◆ **GIVEN RECORDS**
* * *
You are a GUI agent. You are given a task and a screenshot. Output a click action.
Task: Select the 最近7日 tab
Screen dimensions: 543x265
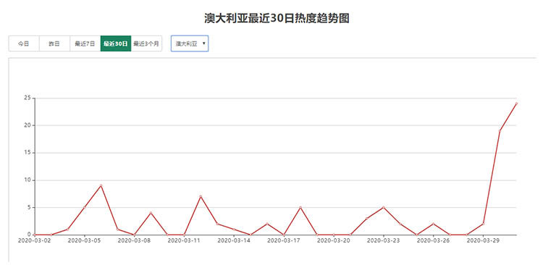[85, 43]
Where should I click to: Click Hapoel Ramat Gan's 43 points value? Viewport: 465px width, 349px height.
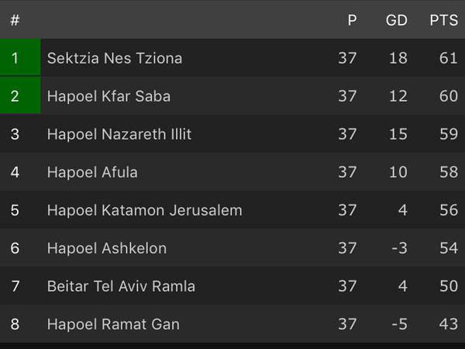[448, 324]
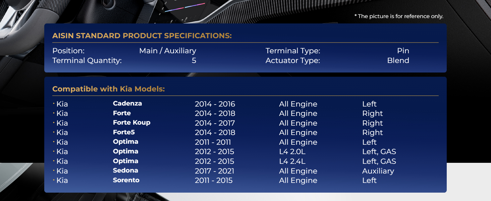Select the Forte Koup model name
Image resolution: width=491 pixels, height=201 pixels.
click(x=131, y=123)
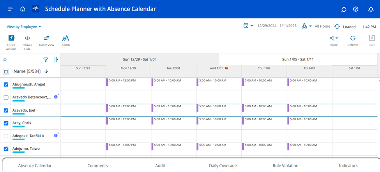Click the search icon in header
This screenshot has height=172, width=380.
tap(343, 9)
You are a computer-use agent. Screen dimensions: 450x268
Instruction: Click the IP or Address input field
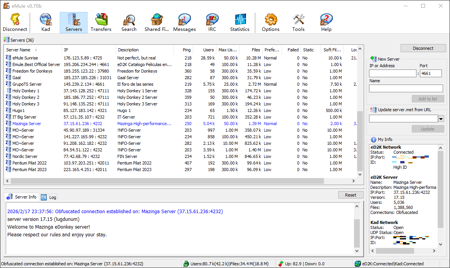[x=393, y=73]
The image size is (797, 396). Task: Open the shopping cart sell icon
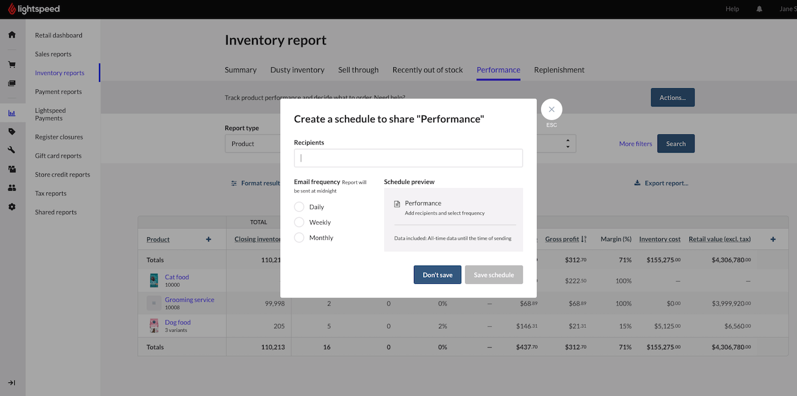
* * *
◆ **WHAT YOU ARE ASKED TO DO**
Revise all the items above so that each "Screen dimensions" becomes "Display size", with every other character left unchanged. Leave the pictures out of your output.

◆ **TASK ANSWER**
You are a GUI agent. You are given a task and a screenshot. Output a click action.
Task: Select the 最近7日 tab
Display size: 543x265
[85, 43]
Where should I click to: Click Hapoel Ramat Gan's 43 points value? Viewport: 465px width, 349px height.
[448, 324]
Select the Forte Koup model name
Image resolution: width=491 pixels, height=201 pixels.
click(x=131, y=123)
Click the search icon in header
This screenshot has height=172, width=380.
tap(343, 9)
You are a computer-use agent. Display size: 450x268
Instruction: Click the IP or Address input field
[x=393, y=73]
The image size is (797, 396). Task: Open the shopping cart sell icon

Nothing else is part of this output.